Determination of driving and pinning forces for static recrystallization during hot rolling of a niobium microalloyed steel

The hot rolling process of a low Nb-microalloyed steel under different interpass time conditions is simulated by means of hot torsion tests. Subsequent graphic representation of the Mean Flow Stress (MFS) versus the inverse of the absolute temperature for each pass allows us to know the critical rolling temperatures (T-nr, A(r3), A(r1)) and to characterize the progressive strengthening of austenite due to incomplete recrystallization between T-nr and A(r3), thanks to the measurement of a magnitude called accumulated stress (Delta sigma). Optical and electron microscopy studies demonstrate that the evolution of the microstructure and the precipitation state-particularly the mean particle size-over the rolling schedule is strongly dependent on the interpass time. A review is made of the expressions that have been proposed to estimate the values of recrystallization driving (F-R) and pinning forces (F-P).

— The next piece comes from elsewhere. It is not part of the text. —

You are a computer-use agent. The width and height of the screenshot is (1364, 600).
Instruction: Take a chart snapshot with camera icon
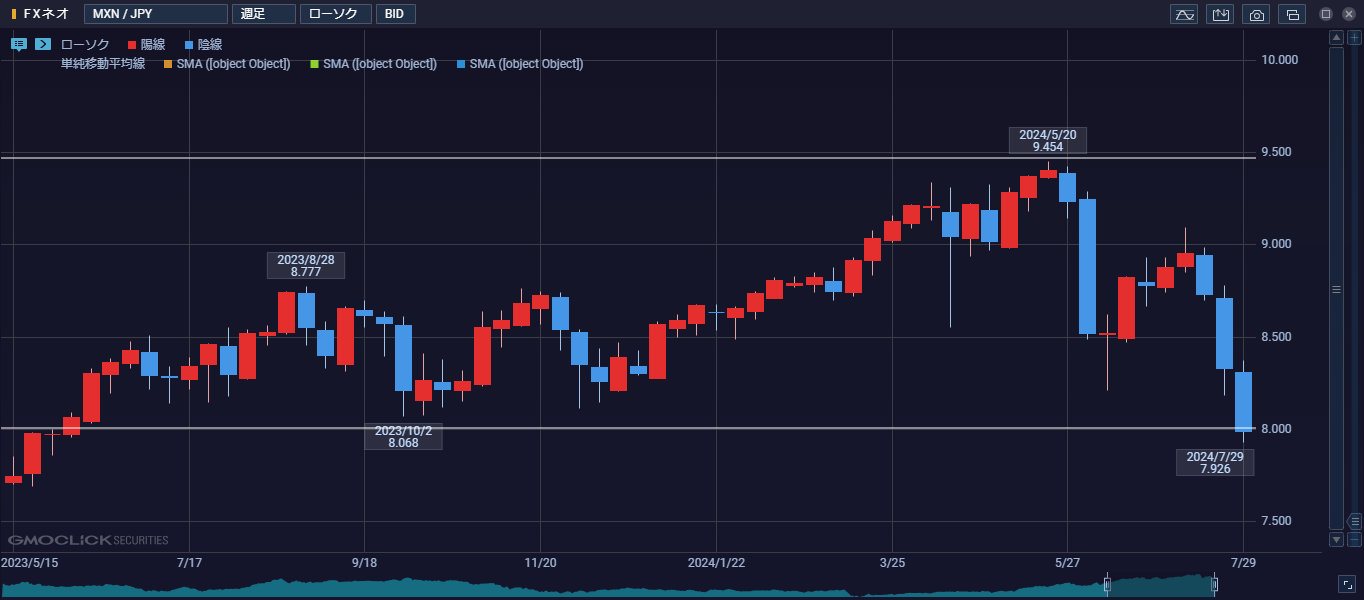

Using these expressions and the experimental data from the hot rolling simulations performed, the evolution of F-R and F-p during rolling is studied. A comparative analysis of hypotheses concerning the interaction between precipitates and migrating grain boundaries is achieved and the methods for estimating the volume fraction of precipitates and the dislocation density are assessed. Though the selected criterion significantly influences the values obtained for both forces, it is found that F-P always grows faster than F-R as the rolling temperature drops, which helps to explain the start of inhibition of the static recrystallization of austenite at temperatures below T-nr.